FAQ: Performance

•  Is tyFlow multi-threaded?

Yes, every part of tyFlow is designed to make use of as many available CPU cores as possible.

•  When simulating why aren’t all of my available CPU cores at 100% usage?

Every operator within tyFlow is multi-threaded, but not all specific algorithms use all cores at all times. Frequent context switching and intermediate data collation can also manifest itself as lower reported CPU usage. To measure the precise benefit a multi-core system is having on simulation time, try reducing the number of max threads a flow can use to 1, and comparing the time it takes to complete the simulation when using that reduced thread count. More info about setting max threads can be found here.

•  I have X available cores. Why don’t my simulations run X times faster than using 1 core?

Simulations are both CPU and memory bound. Adding more cores to a system won’t necessarily increase the speed of simulations in a linear fashion. As more cores try to access the same memory, memory bandwidth limits will result in diminishing overall returns as the number of available CPU cores increases.

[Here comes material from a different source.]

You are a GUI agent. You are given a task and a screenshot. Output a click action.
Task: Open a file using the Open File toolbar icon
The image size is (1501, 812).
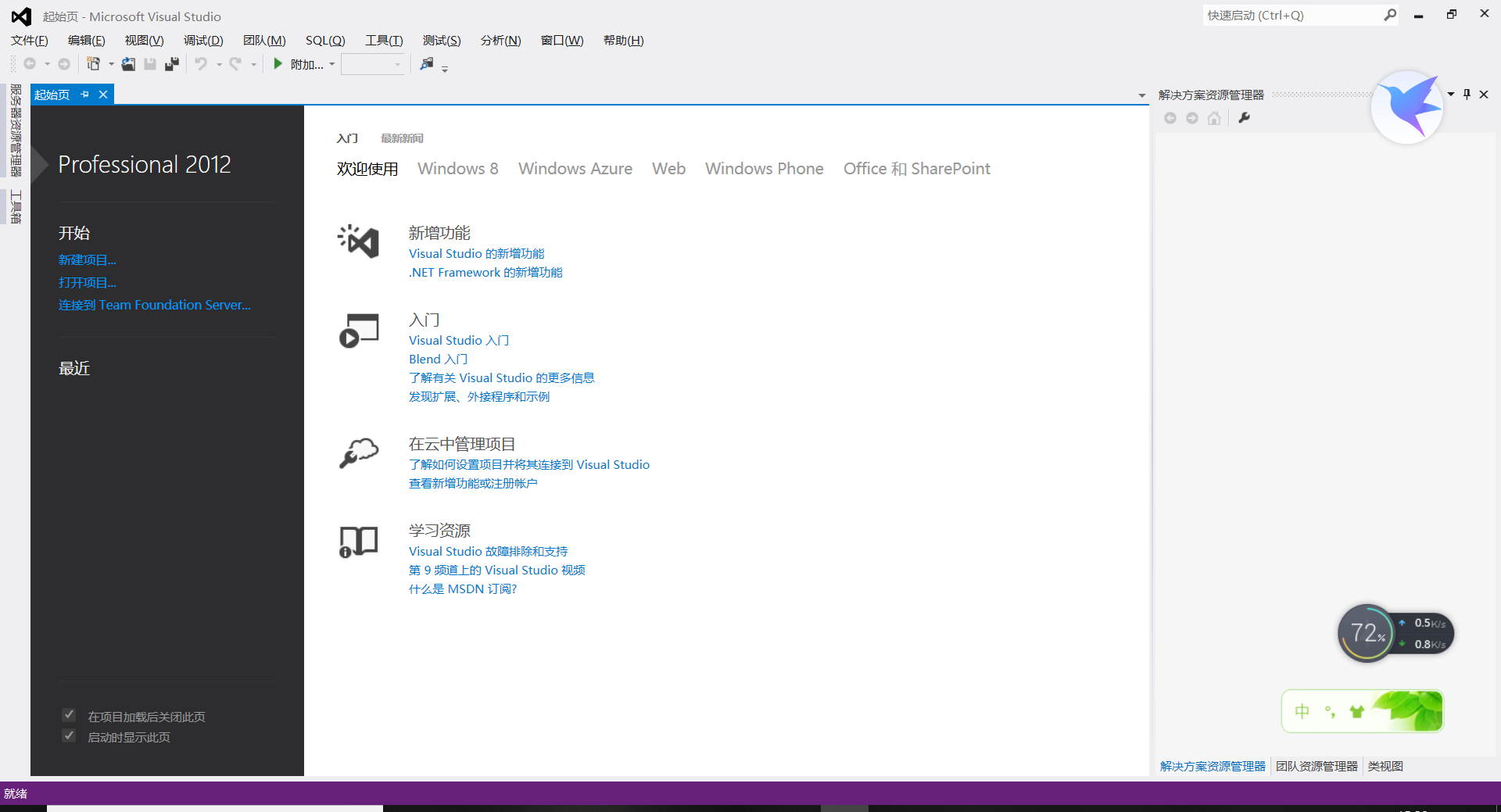(128, 64)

For example, a system with 16 cores may see an 8-10x speedup on a complex simulation over a system with a single core, rather than a full 16x speedup.

•  Will tyFlow use my GPU?

If you have an OpenCL 1.2-compatible GPU with applicable drivers installed, tyFlow will make use of it in its Particle Bind Solver (used to simulate cloth/soft-bodies/grains/etc), as well as the Particle Physics operator (used to calculate inter-particle forces). Currently, no other part of tyFlow’s simulation loop is GPU-accelerated.

If your GPU does not have enough RAM to store all necessary bindings during a solve, a warning will be displayed to the 3ds Max Listener and the solver will defer to the CPU for its calculations. For simulations with millions of particles, a GPU with at least 8-12 gigs of RAM is recommended.

The GPU solver is heavily bound to a GPU’s memory bandwidth, and transferring necessary data to-and-from the GPU can take up a lot of the overall simulation time. Older GPUs with limited bandwidth may perform slower than a CPU solve. Users will have to experiment with their own hardware to see if using their GPU actually offers a performance benefit. If it does not, GPU simulation mode can be disabled within the Particle Bind Solver settings.

Currently, tyFlow can only use one GPU at a time. Multiple GPUs are not supported.

If you want to use OpenCL accelerated operators, make sure you have installed your GPU’s latest drivers. OpenCL acceleration is completely dependent on compatible driver support, so ensuring your drivers are up to date will help ensure that OpenCL acceleration won’t fail due to a software issue.

If you have an OpenCL-compatible device, but tyFlow is reporting that OpenCL is not found or cannot initialize, a re-install of your GPU drivers may be necessary. Also check your 3ds max root directory for improper OpenCL.DLL files (backup and then remove any OpenCL.DLL files found which are less than 100kb in size). Several users have reported that doing so fixed their problems, which allowed tyFlow to make use of their OpenCL-compatible device.

•  Why is tyFlow using so much memory?

Most of tyFlow is designed to use as little memory as possible, but sometimes there is no getting around the fact that a lot of RAM is still required to compute a simulation, depending its complexity. Even with measures in place to reduce data bloat, millions of particles with complex properties and interactions may still require many gigabytes of RAM to compute, and that’s not even considering the amount of RAM required to store sequences of those particles in memory (if timeline caching is enabled). tyFlow itself makes no effort to monitor available RAM while a simulation is running. This can result in unexpected behavior if system RAM becomes full, so it is a good idea for users to monitor system RAM usage if they believe it may reach maximum capacity during flow evaluation.